Monday, May 9, 2011

Force the use of RD WebAccess (block direct mstsc.exe connections)

Consider the following scenario:
You have one or more RD Session Host servers running on which you installed and configured applications and settings. You want to publish this full desktop using a full desktop to your end-users using RD WebAccess and via RD WebAccess only.
When you publish the full desktop via RD WebAccess (whether it’s via a RD Gateway or not). Users will be able to directly contact the RD Session Host (or via RD Gateway) using their local Remote Desktop Client (mstsc.exe). Why? Because RD WebAccess does nothing more than provide you with the rdp-settings to use after you have authenticated. When you start a full desktop session via RD WebAccess mstsc.exe is launched under the hood. Therefore, when you have knowledge of the name of the RDS farm (and the FQDN of the RD Gateway) you will be able to bypass the RD Webaccess and just launch mstsc.exe
Remember that there is difference between in the way the .rdp is built when launching a RemoteApp or a full desktop. (see here: )
Microsoft states this scenario as “expected behavior”. And, there right about that of course. Access is possible because of the way RD WebAccess works. (RD WebAccess is not some form of proxy). In some scenario’s the ability to access the environment could in fact be thought of as a form of workaround when the RD WebAccess temporarily unavailable.
There are multiple scenarios however, in which being able to connect directly is not the desired functionality.
For example, when you have made heavy customizations on your RD WebAccess page and want to inform users with news of updates on the availability of your environment using this page you would want to have your users to actually go through the RD WebAccess page to take note of those updates.
Another scenario is where you have setup a form of Two Factor Authentication (2FA) on your RD WebAccess page and want your users to always use this 2FA. By having them access the environment without accessing the RD WebAccess they can actually bypass the 2FA.
A solution for this scenario can be achieved by making use of ISA (or TMG). My colleague explains the way we successfully set this up thoroughly in a blog post here:
You can find a detailed configuration in the blog post above but basically what you do is you create two rules in ISA that use the same HTTP listener. The first rule will have the destination of the RD WebAccess server; the second rule will have the destination of the RD Gateway server. By doing so (based on cookie authentication) you will only be able to access the RD Gateway (and thus the RDS farm) by making first authenticating on the RD Webaccess rule (on which you could configure your 2FA as well). This will force users to always use RD WebAccess.
Small note:
A change in a .aspx file that RD Webaccess uses is also necessary, for RD WebAccess based on Windows Server 2008 R2 the change should  be:
RDPstr += "pre-authentication server address: s: https://<RDWebAccess FQDN>/rdweb\n";
RDPstr += "require pre-authentication:i:1\n";
RDPstr += "";
And note that the cookie is authorized for 10 minutes by default. This value can be changed in ISA, but during testing make sure that you delete your browsers cookies before testing the inability of directly connecting using mstce.exe


  1. I know this post is pretty old. However with ISA/TMG/UAG all going out of favor and being somewhat replaced with Web Application Proxy in 2012+, I wrote a series of blog posts detailing how to setup RD Gateway 2012 R2 behind WAP.

    Part 1 -
    Part 2 -

  2. Hi Tom,

    That's a great walkthrough you posted, well done and thanks for sharing that here!

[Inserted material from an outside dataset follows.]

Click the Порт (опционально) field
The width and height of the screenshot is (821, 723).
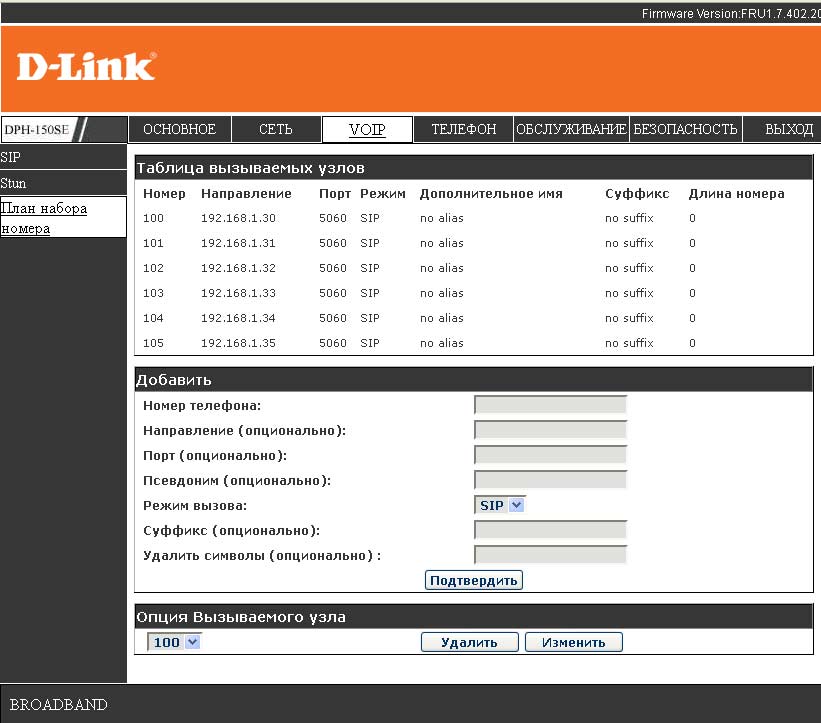click(550, 455)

    On a side note yes, in the mean time technology has cached up and even Microsoft themselves now have a out of band MFA solution that works with RD Gateway as well (Azure MFA Server) which is also interesting in terms of costs, because it's a very simple (and relatively cheap) solution based on a fixed per user per month price. Also see:

  3. Hello,

    Azure MFA does nothing to increase the security of RDWeb once a user has been able to connect and download the RDP file. It would be nice if there was a straightforward way to expire these files or to require MFA for each connection...

    1. Hi Jason,

      You're correct that Azure MFA does not secure RD Web Access out of the box. That is why the general advice is to secure RD Gateway with MFA. That way it does not matter how or when you got the .RDP files, with every RDP connection you make you go through the RD Gateway and thus through MFA.